Quantum Pop Culture
One of the biggest obstacles facing the scientific community working towards a commercial quantum computer is in controlling the properties of quantum phenomena. While we hear (sometimes on a daily basis) of newer and better discoveries in the sector than even a year ago, it is getting harder to tell the difference between real scientific progress and those quantum pop culture announcements that are excellent for headlines and clicks but little else. Of all the breakthroughs in quantum information science (QIS), research on the manipulation of quantum phenomenon by using light is one of the most promising out there. And one research team, led by the Innsbruck experimental physicist Gerhard Kirchmai and based at the University of Innsbruck and the Institute of Quantum Optics and Quantum Information (IQOQI) of the Austrian Academy of Sciences, have come up with a novel approach to this using light pulses where individual quantum emitters can be controlled in a targeted manner.
The paper, Remote Individual Addressing of Quantum Emitters with Chirped Pulses, was published in Physical Review Letters while the research was funded by the European Union.

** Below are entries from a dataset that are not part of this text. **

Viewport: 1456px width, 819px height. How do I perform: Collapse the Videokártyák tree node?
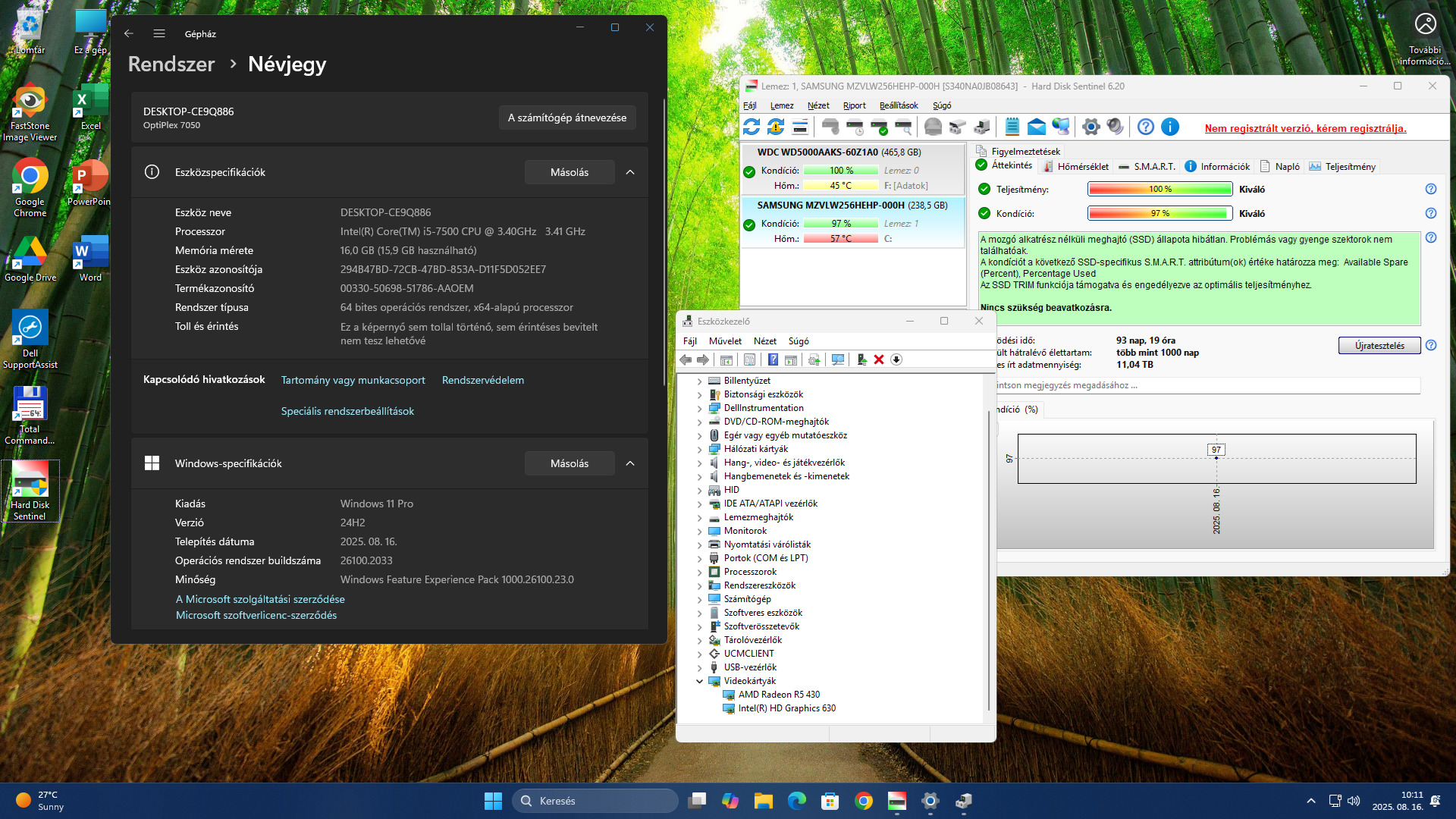pos(699,681)
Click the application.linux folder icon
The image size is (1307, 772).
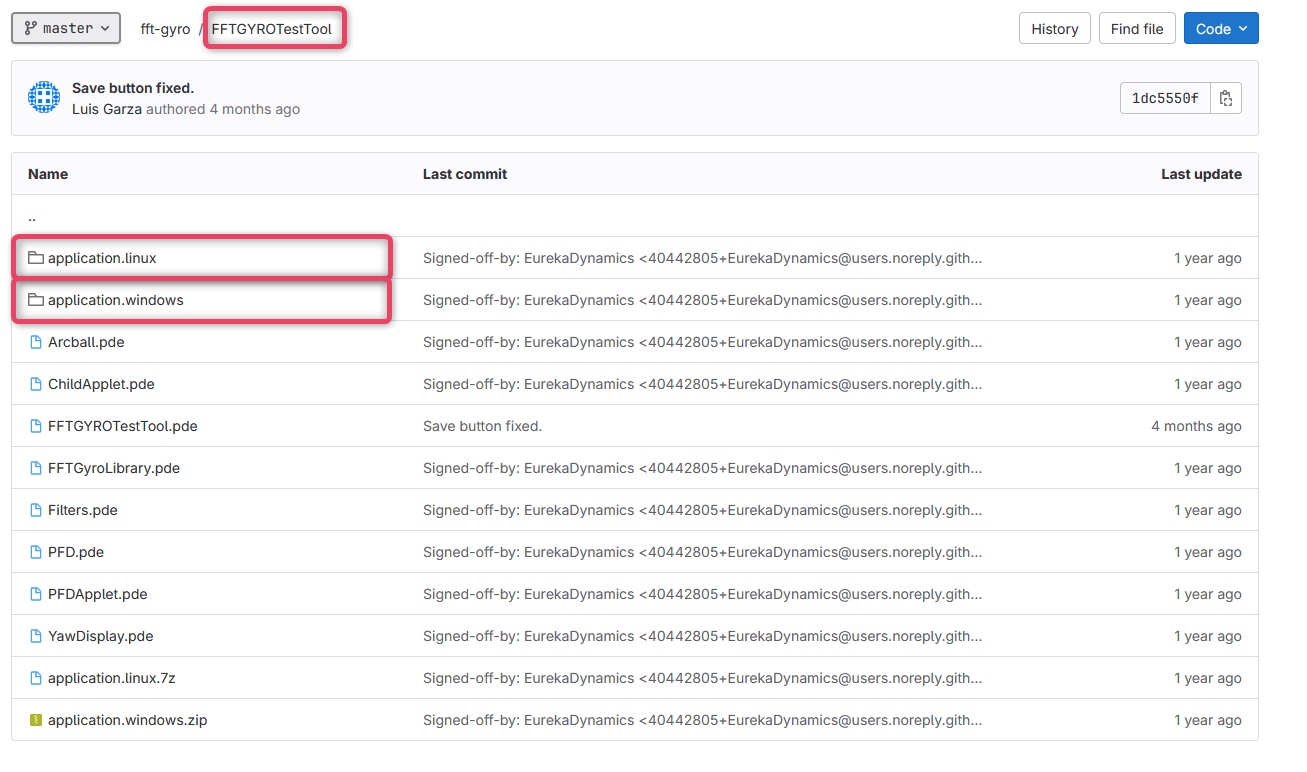tap(36, 258)
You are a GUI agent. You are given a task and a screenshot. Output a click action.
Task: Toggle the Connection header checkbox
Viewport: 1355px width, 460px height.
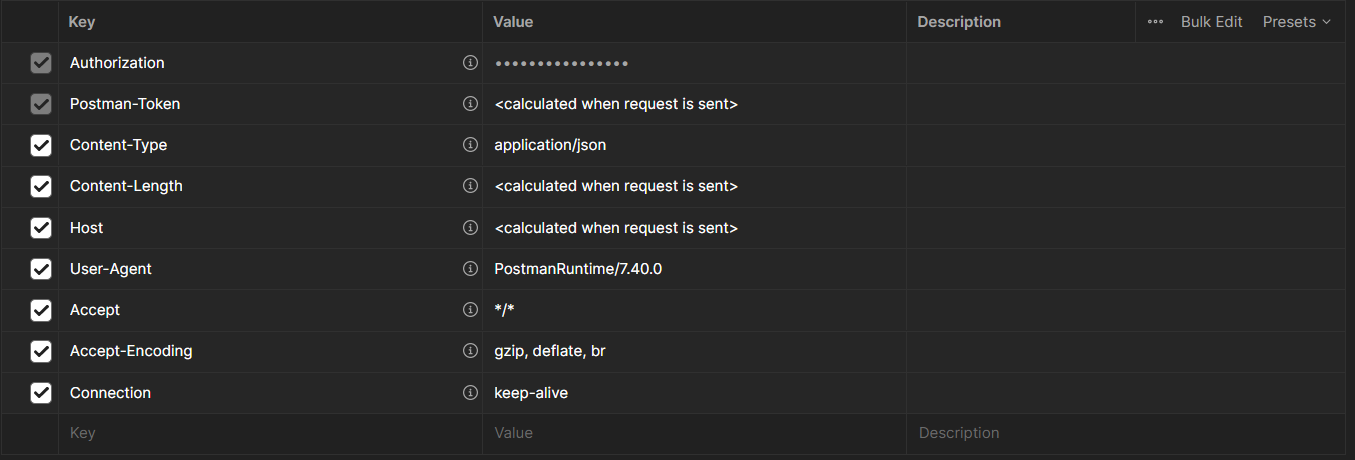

“Not only is it important to individually control and read the state of the emitters,” said Oriol Romero-Isart, “but also to do so while leaving the system as undisturbed as possible.”
Romero-Isart and the rest of the research group have also been collaborating with Juan José García-Ripoll (an IQOQI visiting fellow) from the Instituto de Física Fundamental in Madrid on how specifically designed pulses can be employed to focus light on a single quantum emitter.
“Our proposal is based on chirped light pulses,” said Silvia Casulleras, first author of the research paper and a Ph.D. student on Romero-Isart’s team. “The frequency of these light pulses is time-dependent. So, similar to the chirping of birds, the frequency of the signal changes over time. In structures with certain electromagnetic properties — such as waveguides — the frequencies propagate at different speeds.”
“If you set the initial conditions of the light pulse correctly, the pulse compresses itself at a certain distance,” said Patrick Maurer of the Innsbruck team. “Another important part of our work was to show that the pulse enables the control of individual quantum emitters.”
Apart from light, the researchers showed it works with electromagnetic pulses and other waves such as lattice oscillations (phonons) or magnetic excitations (magnons), potential applications for superconducting qubits. This is good news and yet another avenue those invested in the industry can go down to eventually creating a working quantum computer that can alter our lives for the better.